The decision announced Tuesday by Yahoo Japan, which runs separately from its California-based namesake, means that the bulk of Internet searches done in Japan will use Google's search engine rather than Yahoo Inc.'s. Yahoo Japan and Google both said enough independence would be maintained to keep the market competitive.
Yahoo Inc., looking to cut costs as it lagged behind Google Inc., already dropped its own search service and adopted technology from rival Microsoft Corp.'s Bing search engine, in a deal that was approved earlier this year by U.S. and European regulators after a seven-month review.
A proposed partnership between Yahoo and Google in the U.S. fell apart in 2008 after the Justice Department threatened to block it on antitrust grounds.

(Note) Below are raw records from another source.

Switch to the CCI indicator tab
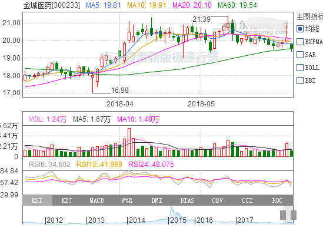The height and width of the screenshot is (228, 323). (247, 200)
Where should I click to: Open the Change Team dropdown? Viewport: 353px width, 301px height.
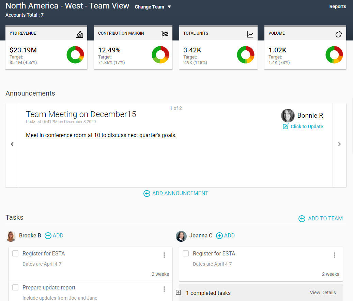point(153,6)

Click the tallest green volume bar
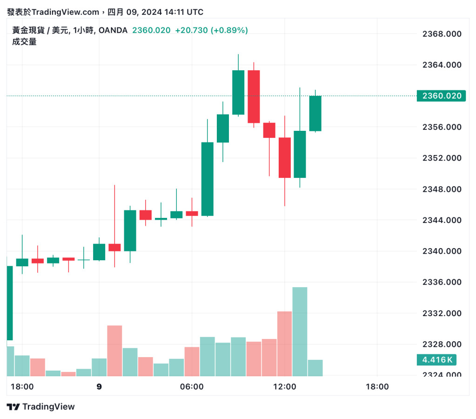tap(300, 331)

The Japanese Fair Trade Commission has traditionally been seen as more lenient than its U.S. counterpart, although it has ruled against Microsoft for violating anti-monopoly laws in its contracts.
Google currently dominates the lucrative Internet search market worldwide. It generates income by charging advertisers to display links along with search results. Few companies have the technology, user base and funds required to compete in search, and the shrinking number of players has raised concerns about privacy and fair competition.
Microsoft's top lawyer blasted Google's proposed expansion in Japan as "even more anticompetitive" as its aborted alliance with Yahoo Inc. in the U.S. would have been. The deal "means there will be no search competition in Japan and that Google will end up controlling all personal search information for all Japanese consumers and businesses," Brad Smith, Microsoft's general counsel, said in a Tuesday statement.
Japan had the third largest Internet-using population in the world in 2008 behind the U.S. and China, according to the Foreign Ministry, with about 96 million users. A government study last year projected the market for search-related ads accessed from PCs would increase 27 percent over the next three years to about 200 billion yen ($2.3 billion).
Yahoo Japan said Tuesday it had consulted with Japan's Fair Trade Commission before the deal was announced, though specifics of the agreement were still being worked out.
Google didn't disclose the financial details of the Yahoo Japan deal, but the company historically has given its partners 51 percent to 85 percent of the ad revenue generated from its alliances. In the U.S., Yahoo's alliance with Microsoft calls for Yahoo to keep 88 percent of the ad revenue generated from searches on its site during the first five years of the companies' contract. In a Tuesday research note, Citigroup analyst Mark Mahaney estimated Google will receive about $100 million annually for licensing its search technology to Yahoo Japan.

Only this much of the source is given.